Each line from the one containing "334x188 pixels. How" through the end of the data is to be written out exactly, and nothing more.

┌──

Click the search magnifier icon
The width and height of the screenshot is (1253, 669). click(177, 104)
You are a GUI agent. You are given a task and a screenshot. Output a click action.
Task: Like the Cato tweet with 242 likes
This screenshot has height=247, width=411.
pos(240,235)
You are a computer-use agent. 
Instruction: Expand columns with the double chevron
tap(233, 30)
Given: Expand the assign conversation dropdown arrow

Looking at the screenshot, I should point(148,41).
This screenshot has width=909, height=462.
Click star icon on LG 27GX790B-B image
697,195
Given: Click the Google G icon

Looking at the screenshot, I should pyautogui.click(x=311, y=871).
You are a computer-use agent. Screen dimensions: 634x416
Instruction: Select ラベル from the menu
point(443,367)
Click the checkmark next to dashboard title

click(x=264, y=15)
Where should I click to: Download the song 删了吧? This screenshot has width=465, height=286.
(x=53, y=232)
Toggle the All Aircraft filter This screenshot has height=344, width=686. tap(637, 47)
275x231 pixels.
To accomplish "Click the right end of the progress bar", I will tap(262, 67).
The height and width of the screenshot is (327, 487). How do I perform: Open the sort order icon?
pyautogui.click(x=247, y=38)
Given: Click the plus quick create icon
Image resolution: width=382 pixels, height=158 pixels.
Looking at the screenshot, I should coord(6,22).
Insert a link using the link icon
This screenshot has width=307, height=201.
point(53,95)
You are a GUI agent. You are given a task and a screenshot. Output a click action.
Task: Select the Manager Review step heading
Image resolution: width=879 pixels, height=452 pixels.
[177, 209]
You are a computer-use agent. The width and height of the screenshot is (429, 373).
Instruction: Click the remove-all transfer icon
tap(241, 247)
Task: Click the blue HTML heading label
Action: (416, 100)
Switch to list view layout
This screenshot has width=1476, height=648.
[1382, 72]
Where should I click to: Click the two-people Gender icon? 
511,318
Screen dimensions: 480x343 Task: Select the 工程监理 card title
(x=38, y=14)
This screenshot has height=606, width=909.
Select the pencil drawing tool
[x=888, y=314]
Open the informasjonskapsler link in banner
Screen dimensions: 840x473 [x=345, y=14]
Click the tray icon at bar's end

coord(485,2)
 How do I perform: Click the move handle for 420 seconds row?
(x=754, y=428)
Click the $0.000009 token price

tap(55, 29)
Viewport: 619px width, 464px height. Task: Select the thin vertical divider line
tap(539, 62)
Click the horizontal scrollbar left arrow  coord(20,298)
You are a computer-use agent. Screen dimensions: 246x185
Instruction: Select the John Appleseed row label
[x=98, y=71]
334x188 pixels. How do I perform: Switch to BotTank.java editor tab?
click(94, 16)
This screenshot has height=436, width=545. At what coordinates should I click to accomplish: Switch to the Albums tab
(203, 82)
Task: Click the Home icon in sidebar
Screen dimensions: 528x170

└──

YOUR RESPONSE:
334x188 pixels. How do I perform: Switch to BotTank.java editor tab?
click(94, 16)
This screenshot has height=436, width=545. At what coordinates should I click to accomplish: Switch to the Albums tab
(203, 82)
Task: Click the Home icon in sidebar
Screen dimensions: 528x170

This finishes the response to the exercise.